◆ **Problem statement**:
Repeat every entry exactly. Do not include the pictures.

(Collected data entries)
#####

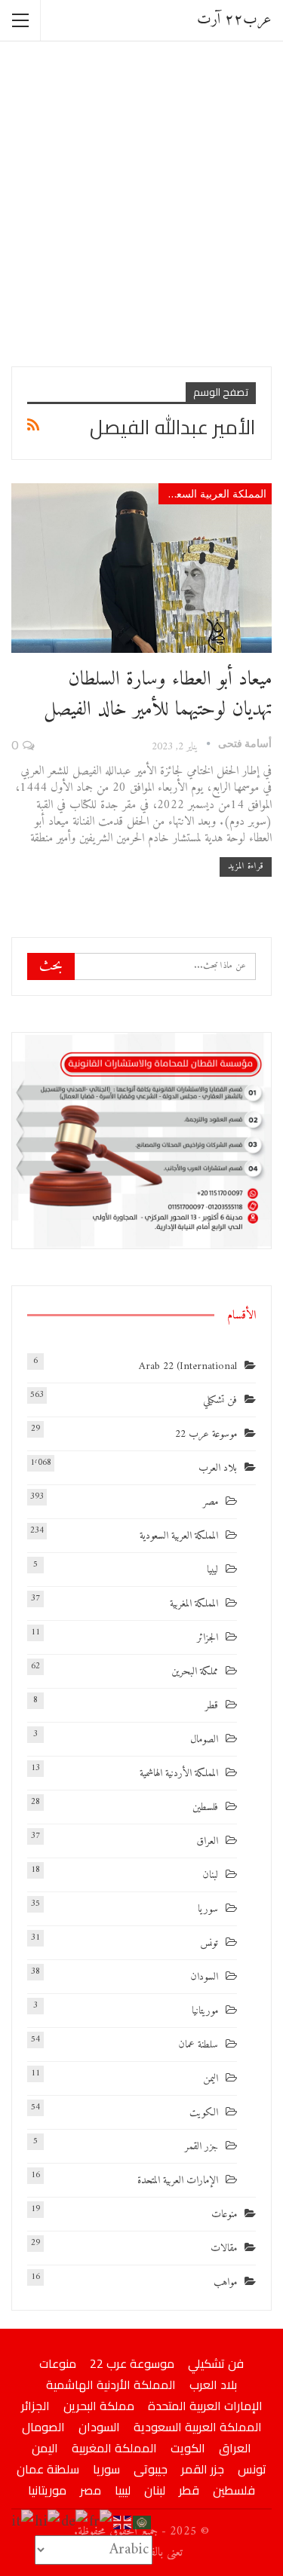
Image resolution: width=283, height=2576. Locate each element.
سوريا (208, 1909)
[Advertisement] (141, 202)
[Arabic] (142, 2522)
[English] (123, 2522)
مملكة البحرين (194, 1671)
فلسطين (205, 1807)
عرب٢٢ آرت (234, 20)
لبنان (210, 1875)
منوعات (224, 2214)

#####

◆ **Written reply**:
Image resolution: width=283, height=2576. Locate each element.
سوريا (208, 1909)
[Advertisement] (141, 202)
[Arabic] (142, 2522)
[English] (123, 2522)
مملكة البحرين (194, 1671)
فلسطين (205, 1807)
عرب٢٢ آرت (234, 20)
لبنان (210, 1875)
منوعات (224, 2214)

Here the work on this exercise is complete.